The Space Inbetween

fourth year claire torak 

Noah_Claire_Color.jpg

photo by noah buchanan

It is an odd thing to be told by someone you consider to be an incredibly close friend and trusted confidant that even though they’ve known you for three years, they don’t really know you. Sitting on the floor of her living room, blinking at her through glazed-over eyes, I began to cry. She was right, and we both knew it. 

I’ve lived my entire life believing in my silence. My secrets were mine and mine alone, stuffed into the pockets of my chest in hopes that they would disappear. I convinced myself that if I let people have all of the pieces of me, they’d learn that there wasn’t that much to love and leave.

It was then, as I sat curling my fingers into the carpet, that I realized it was time to let go of my fear and find my voice. 

The word “change” has always carried a negative connotation for me. I don’t want to acknowledge what I can’t control, and change often makes it feel as though my life is slipping through my fingers, no matter how many times I try to keep it contained in my palms. In a world where the only day-to-day constant is change itself, there is nothing left for me to hold onto. Life is shifting underneath my feet, and it’s taking me with it. 

Our lives are now dictated by distance. It feels as though everything is happening in the space between. Between friends, between words, between two strangers standing in line at the grocery store. I think that all of the change, good and bad, is happening there too. 

The good thing about space is that it’s a blank slate. It waits to be cluttered and transformed as we learn to fill it with life and meaning. It is nothing but openness—an openness that has provided me the patience to grow. Over the last few months, I have stretched my arms into that emptiness and made it mine. 

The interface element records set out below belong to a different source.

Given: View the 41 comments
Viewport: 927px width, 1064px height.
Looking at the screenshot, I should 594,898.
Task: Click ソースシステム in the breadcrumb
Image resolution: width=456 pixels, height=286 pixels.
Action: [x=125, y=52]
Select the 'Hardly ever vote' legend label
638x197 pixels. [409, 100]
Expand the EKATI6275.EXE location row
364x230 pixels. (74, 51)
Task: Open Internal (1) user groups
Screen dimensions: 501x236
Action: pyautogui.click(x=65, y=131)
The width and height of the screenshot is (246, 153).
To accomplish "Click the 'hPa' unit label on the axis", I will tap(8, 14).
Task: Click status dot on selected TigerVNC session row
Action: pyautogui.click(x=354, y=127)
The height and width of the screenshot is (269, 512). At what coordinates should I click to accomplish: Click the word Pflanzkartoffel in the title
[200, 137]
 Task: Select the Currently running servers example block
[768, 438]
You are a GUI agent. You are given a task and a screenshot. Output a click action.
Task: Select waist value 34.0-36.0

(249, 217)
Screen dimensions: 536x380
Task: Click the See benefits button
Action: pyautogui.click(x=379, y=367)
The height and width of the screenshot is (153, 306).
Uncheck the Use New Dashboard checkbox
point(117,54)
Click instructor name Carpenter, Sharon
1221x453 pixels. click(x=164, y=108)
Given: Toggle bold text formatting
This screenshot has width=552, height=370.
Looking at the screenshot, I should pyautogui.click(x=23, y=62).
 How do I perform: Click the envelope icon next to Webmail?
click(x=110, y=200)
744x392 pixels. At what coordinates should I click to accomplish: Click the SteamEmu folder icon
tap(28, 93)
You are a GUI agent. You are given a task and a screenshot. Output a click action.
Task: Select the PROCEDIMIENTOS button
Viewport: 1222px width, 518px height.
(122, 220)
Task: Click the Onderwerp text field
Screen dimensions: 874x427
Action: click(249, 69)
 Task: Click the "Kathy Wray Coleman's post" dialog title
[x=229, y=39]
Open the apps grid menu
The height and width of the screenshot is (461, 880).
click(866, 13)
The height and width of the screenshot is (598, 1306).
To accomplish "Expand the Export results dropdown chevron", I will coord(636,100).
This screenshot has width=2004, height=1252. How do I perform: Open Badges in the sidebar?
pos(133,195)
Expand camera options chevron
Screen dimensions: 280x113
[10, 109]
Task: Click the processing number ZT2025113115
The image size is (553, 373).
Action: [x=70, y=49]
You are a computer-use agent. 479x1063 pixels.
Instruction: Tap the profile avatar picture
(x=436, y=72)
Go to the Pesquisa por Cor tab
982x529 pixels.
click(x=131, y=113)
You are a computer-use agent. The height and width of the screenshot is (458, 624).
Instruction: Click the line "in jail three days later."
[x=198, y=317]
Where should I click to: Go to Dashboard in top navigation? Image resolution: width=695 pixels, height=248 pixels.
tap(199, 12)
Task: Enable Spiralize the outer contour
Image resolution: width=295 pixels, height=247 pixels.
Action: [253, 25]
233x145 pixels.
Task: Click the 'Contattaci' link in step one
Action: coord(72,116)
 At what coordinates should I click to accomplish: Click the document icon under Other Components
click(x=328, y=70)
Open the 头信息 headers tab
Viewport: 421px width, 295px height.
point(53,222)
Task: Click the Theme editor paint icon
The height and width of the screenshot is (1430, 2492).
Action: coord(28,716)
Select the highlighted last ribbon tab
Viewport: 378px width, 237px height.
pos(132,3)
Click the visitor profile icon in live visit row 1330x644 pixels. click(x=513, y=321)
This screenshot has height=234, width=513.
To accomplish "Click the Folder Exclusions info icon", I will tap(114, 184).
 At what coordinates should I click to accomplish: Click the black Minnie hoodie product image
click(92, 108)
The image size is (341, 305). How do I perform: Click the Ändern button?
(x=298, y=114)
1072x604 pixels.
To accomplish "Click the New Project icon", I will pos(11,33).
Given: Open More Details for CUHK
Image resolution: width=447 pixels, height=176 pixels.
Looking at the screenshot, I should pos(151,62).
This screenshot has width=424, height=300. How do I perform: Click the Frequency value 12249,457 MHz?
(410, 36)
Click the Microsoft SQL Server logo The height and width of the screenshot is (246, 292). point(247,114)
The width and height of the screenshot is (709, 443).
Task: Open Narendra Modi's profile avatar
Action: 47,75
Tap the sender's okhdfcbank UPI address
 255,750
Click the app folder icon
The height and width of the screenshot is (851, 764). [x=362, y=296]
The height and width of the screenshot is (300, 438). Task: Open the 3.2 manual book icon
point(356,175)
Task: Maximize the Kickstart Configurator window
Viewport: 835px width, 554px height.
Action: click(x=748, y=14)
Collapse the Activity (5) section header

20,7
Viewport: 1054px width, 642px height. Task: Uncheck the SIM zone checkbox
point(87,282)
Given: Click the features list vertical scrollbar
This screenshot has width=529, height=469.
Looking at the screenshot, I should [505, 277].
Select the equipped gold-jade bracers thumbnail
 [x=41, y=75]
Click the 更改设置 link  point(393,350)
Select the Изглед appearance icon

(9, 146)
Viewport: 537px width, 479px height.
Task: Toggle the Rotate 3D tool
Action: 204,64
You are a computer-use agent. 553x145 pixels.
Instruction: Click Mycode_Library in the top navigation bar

Slowly, all of my gaps are being closed. Little by little, honesty is slipping out of me. My words, my truths, are taking up the space they deserve instead of being stuck to my tongue. In replacing my emotional withdrawal with sincere, intentional communication, my life has become much sweeter. My friendships are more meaningful, more equal. My heart is much lighter. In giving away every part of myself, I’ve gotten a whole new world in return. 

The other day, one of my friends told me that I had grown immeasurably since the start of the year. I hadn’t noticed. Maybe that’s why I’ve gotten so good at keeping my plants alive recently—I’ve learned to stop drowning them at the roots.